> [Texto dado]:
________________________
La revolución suele consumir a más de un carácter. Pero un movimiento de esa envergadura, una vez lanzado, no puede permitirse retroceder. Será la fuerza que tenga a los elementos más decididos la que venza. La otra, será liquidada. En esa instancia, una revolución tiene que ser muy dura con sus propios partidarios. No puede permitirse la vacilación. Así lo entendió la Junta, quien ordenó que todo comandante: “Tendrá especial cuidado en precaver las deserciones, publicando un bando en que se intime pena de vida a los desertores, y ejercitando irremisiblemente este castigo, en el primero que se aprehenda en este delito”3. Asimismo, el código de conducta que elaboró San Martín proscribía el castigo, en primer lugar, “Por cobardía en acción de guerra, en la que aún el agachar la cabeza será reputado de tal”4. Los desertores eran enviados a Buenos Aires. Allí se los fusilaba y su cuerpo era colgado en público, para ofensa de sus allegados. La sociedad en que vivimos fue, alguna vez, una vida nueva que se abrió paso a los golpes. Nadie iba a regalarle su derecho a nacer. Como hoy, en aquella época hubo muchos Del Barco que se opusieron al cambio y, como pregona el susodicho, mostraban su solidaridad con los “perdedores”, señores de las minas, inquisidores y esclavistas.
¿Muertes, para qué?
________________________
> [Ítems del conjunto de datos]:
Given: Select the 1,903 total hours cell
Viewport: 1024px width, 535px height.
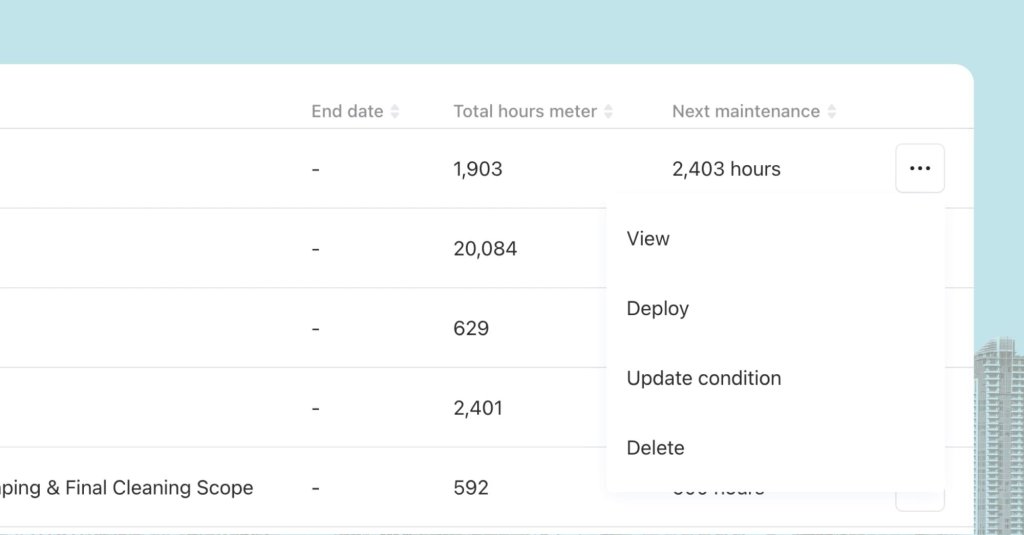Looking at the screenshot, I should pos(478,170).
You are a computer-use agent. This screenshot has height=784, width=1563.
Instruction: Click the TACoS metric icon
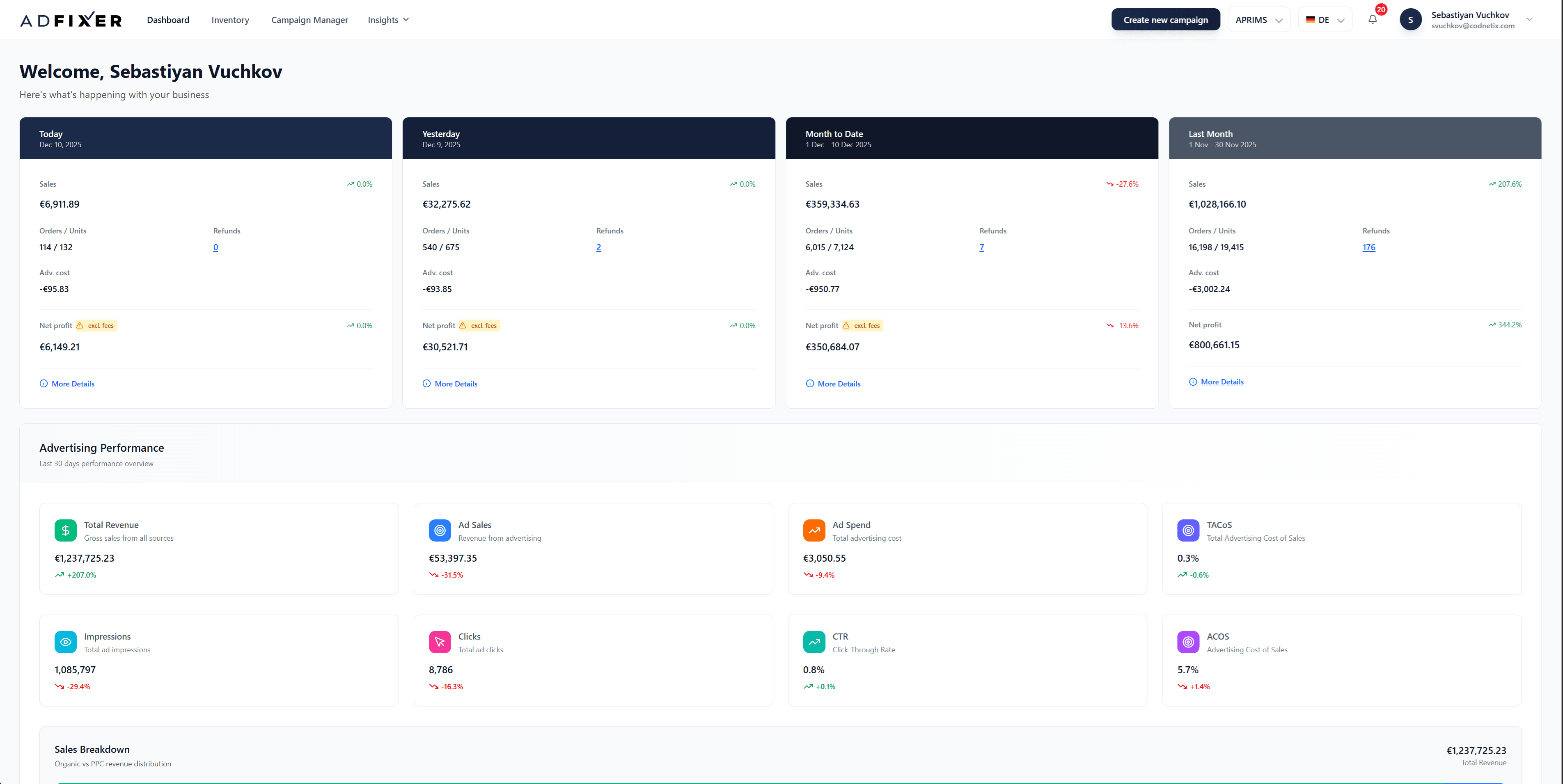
________________________
> [Qué se pide]:
Prosigue el texto sobre la revolución desde su última línea. Los ítems no hacen falta aquí.

> [Respuesta]:
La pregunta del millón: ¿valió la pena tanta sangre? Como dijimos arriba, antes de la revolución este territorio se encontraba en el atraso más absoluto. En treinta años, se transformó en uno de los más importantes productores de alimentos del mundo. La esclavitud fue abolida. El trabajo obligatorio de los indígenas, también. La revolución burguesa dio paso al monumental desarrollo de las comunicaciones. Se podrá objetar que gran parte de la población sigue en la indigencia y ve aplastados sus derechos políticos. Es cierto, la sociedad burguesa instauró otro sistema de explotación. Pero igualar el trabajo esclavo al asalariado es despreciar todos los derechos de organización sindical. Por otro lado, si puede plantearse la alimentación de millones de personas es porque, primero que nada, la Revolución de Mayo extendió la producción agraria. Intelectuales como Mariano Grondona reivindican la acción militar revolucionaria de Mayo, pero se oponen a que se altere esa sociedad que la revolución burguesa construyó. Del Barco es más reaccionario aún: quiere condenarnos a la Edad de Piedra, por la vía de censurar toda transformación violenta.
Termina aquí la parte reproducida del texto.